Glen A. Larson, who was best known for creating the original versions of the TV series "Battlestar Galactica" and "Knight Rider," started in entertainment with three gold records for Capitol Records as a member of the Four Preps.
From the pop group, Larson made his way to TV and conquered it. After working on productions such as "The Fugitive," he signed a production deal with Universal. "Alias Smith and Jones" was the first project by which Larson gained a measure of popularity. Larson helped develop "The Six Million Dollar Man" from a novel ("Cyborg"), but was often accused of repurposing formats. He was even accused by George Lucas of infringement on "Star Wars." (Lucas lost the case.) The show Lucas referenced was "Battlestar Galactica," which, with its unheard-of $1-million-per-episode budget, did not last long but was an influential program in science fiction.

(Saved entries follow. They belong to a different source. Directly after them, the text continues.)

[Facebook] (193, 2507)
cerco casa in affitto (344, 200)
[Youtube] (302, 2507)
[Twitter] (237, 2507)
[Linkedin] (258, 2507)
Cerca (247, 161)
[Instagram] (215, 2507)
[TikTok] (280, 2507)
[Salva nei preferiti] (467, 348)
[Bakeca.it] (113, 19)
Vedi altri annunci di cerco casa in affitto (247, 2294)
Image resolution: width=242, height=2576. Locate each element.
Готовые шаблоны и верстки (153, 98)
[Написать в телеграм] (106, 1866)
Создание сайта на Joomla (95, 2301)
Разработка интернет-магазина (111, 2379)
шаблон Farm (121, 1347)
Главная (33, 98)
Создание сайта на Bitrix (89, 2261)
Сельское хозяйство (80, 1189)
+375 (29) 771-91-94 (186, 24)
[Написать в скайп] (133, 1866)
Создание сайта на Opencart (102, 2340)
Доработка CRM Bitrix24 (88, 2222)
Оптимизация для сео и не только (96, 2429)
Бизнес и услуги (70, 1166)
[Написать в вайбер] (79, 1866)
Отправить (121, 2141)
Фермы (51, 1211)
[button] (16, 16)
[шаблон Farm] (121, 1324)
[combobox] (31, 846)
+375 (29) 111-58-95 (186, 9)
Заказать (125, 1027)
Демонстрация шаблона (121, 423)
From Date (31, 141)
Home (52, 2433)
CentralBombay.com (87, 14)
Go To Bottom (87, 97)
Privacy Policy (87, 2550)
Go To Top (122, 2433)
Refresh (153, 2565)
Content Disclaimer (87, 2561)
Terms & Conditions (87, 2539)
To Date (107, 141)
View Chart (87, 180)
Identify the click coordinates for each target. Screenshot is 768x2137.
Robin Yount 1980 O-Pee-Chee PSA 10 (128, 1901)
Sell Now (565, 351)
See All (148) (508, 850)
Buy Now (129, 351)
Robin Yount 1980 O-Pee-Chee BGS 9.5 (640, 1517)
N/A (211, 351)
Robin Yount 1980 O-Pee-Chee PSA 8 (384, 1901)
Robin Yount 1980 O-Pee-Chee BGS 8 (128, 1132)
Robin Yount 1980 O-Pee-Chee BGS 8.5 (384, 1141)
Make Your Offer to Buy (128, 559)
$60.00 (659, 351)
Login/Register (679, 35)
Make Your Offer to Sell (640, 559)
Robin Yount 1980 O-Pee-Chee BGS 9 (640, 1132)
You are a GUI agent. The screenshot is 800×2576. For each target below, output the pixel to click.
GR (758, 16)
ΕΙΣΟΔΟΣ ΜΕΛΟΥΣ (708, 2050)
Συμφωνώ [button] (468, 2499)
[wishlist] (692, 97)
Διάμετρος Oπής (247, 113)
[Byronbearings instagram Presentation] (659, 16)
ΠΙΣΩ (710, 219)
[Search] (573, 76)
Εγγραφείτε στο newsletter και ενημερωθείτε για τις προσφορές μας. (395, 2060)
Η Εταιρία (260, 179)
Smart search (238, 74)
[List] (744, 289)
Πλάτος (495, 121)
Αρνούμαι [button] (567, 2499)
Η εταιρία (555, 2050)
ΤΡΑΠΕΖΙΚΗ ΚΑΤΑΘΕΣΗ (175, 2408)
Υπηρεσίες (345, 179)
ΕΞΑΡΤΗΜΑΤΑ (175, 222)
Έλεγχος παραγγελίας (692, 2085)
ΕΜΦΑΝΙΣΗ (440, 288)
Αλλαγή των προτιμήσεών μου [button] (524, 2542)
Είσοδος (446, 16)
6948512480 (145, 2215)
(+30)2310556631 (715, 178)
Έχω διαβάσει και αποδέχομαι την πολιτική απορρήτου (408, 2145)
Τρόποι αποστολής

In the 1970s and 1980s, Larson produced a string of hits. Besides "Battlestar Galactica" and "Six Million Dollar Man," they included "Quincy, M.E." (1976), "Hardy Boys/Nancy Drew Mysteries" (1977), "The Fall Guy" (1977-1978), "B. J. and the Bear" (1979), "Buck Rogers in the 25th Century" (1979), "Magnum, P.I." (1980) and "Knight Rider" (1982).
Today's remake-addled television landscape has gone back to many of his productions, as "Bionic Woman," "Knight Rider" and "Battlestar Galactica" have all been re-introduced or "re-imagined" as contemporary series.
Larson never abandoned his musical roots, though, writing the theme songs for "The Fall Guy," "Battlestar Galactica," "B. J. and the Bear" and more, though some are disputed. Larson is listed as a writer and producer on the most recent incarnation of the "Battlestar" universe, Syfy's "Caprica" television series.
Larson died Nov. 14, 2014, of complications related to esophageal cancer at the UCLA Medical Center in Santa Monica. He was 77.